What I need from senior leaders around me isn’t to understand all the exact same info I learned. Instead, I need them to offer complementary info that will help our team make a stronger decision, like:
More context about what’s happening around the company or the industry
Decision-making frameworks I might not be thinking about
Pattern-matching based on other decisions they’ve seen
Identifying other options or logical gaps I’m too close to see
Sometimes, just giving me a vote of confidence that my thinking makes sense and they believe in me
Internalizing this has changed what I look for in a manager. I stopped thinking that my manager needs to be good at all the same things I’m good at, and that my job is to give them a deep understanding of everything I’m working on so they can make the important decisions.

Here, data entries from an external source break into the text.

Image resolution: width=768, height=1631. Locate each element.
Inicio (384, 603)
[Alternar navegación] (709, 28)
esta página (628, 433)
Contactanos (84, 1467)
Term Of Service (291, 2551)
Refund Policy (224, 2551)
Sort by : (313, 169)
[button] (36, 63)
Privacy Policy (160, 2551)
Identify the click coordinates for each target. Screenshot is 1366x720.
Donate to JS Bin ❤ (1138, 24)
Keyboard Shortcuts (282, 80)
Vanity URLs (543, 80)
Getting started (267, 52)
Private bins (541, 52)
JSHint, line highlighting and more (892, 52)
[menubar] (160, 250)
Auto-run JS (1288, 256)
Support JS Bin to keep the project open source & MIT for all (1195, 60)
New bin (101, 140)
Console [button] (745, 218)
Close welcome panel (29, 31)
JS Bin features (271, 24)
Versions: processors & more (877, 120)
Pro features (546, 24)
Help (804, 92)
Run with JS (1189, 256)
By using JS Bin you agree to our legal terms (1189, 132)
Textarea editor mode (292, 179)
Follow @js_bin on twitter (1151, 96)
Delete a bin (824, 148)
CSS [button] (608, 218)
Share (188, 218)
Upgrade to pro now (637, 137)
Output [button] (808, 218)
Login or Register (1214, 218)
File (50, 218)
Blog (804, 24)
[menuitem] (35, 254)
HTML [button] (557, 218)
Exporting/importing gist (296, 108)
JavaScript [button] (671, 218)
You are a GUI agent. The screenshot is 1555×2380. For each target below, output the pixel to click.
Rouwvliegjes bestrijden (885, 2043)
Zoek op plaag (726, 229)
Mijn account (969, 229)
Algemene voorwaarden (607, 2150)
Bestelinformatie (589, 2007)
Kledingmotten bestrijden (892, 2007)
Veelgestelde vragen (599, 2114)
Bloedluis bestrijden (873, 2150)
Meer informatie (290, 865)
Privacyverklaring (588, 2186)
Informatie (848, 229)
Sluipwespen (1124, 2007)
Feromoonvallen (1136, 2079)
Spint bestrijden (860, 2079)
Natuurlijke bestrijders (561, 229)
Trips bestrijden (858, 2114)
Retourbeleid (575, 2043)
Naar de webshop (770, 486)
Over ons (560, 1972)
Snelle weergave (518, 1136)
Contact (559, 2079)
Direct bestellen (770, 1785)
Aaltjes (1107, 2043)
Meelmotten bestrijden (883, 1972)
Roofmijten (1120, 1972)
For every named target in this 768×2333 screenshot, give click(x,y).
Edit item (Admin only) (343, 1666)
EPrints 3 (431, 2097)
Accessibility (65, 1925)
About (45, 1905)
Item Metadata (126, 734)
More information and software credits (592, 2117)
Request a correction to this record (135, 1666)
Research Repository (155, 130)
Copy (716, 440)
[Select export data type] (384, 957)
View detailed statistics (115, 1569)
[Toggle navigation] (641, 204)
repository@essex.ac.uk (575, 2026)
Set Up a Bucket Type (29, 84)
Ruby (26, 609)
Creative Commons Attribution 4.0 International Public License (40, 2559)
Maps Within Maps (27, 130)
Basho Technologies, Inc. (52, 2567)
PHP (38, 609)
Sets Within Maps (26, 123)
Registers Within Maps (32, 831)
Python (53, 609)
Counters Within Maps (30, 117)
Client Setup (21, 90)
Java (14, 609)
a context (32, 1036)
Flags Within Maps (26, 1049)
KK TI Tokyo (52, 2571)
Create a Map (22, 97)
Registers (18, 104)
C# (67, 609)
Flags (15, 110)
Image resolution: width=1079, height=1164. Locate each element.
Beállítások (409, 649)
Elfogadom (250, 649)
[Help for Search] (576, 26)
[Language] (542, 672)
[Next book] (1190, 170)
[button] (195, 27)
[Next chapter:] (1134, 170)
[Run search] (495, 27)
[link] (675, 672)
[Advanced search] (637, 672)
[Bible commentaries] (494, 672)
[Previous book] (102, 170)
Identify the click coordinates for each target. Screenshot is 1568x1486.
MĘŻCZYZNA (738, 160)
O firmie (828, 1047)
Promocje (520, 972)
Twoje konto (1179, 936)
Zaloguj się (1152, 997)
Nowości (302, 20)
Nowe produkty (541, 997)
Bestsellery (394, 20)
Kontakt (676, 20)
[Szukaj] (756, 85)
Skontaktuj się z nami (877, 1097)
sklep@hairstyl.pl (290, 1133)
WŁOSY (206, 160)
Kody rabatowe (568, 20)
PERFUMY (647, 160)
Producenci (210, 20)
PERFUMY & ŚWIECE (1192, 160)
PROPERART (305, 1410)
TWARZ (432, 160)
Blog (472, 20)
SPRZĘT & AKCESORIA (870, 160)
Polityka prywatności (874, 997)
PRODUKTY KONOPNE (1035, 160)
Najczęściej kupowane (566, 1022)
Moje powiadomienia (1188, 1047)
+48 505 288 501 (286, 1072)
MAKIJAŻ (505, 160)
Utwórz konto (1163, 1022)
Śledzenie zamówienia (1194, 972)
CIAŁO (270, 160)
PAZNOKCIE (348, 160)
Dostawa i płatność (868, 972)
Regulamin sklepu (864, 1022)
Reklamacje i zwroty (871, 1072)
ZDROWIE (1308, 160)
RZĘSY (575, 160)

Instead, I started asking myself — how can I frame my recommendations so my manager can engage with them and challenge my assumptions, and then I can learn from how they think? Sometimes this means outlining my decision criteria clearly so my manager can disagree with specific ones and I can understand the principles they’re using. Sometimes it means sharing intentionally provocative “hot takes” about things we could do differently so I can hear context I might be missing.
Focusing on getting info and frameworks from my manager that are different from what I already know has been really additive. Not only did it give me permission to own my own recommendations, it’s meant that, no matter what my manager’s past experience has been, I’ve learned unique skills from them that I’d never stumble across on my own.
Interesting and true. My initial career days, I go with a deck and my manager would say, "this is weather reporting" 🙂 Tell me what we should or should not be doing!!!
When I started out as a UX Researcher, I used to think I must be unbiased in presenting my findings and never shared clear recommendations.
The only person who has gone through all the transcripts is me so it was my duty to present my point of view.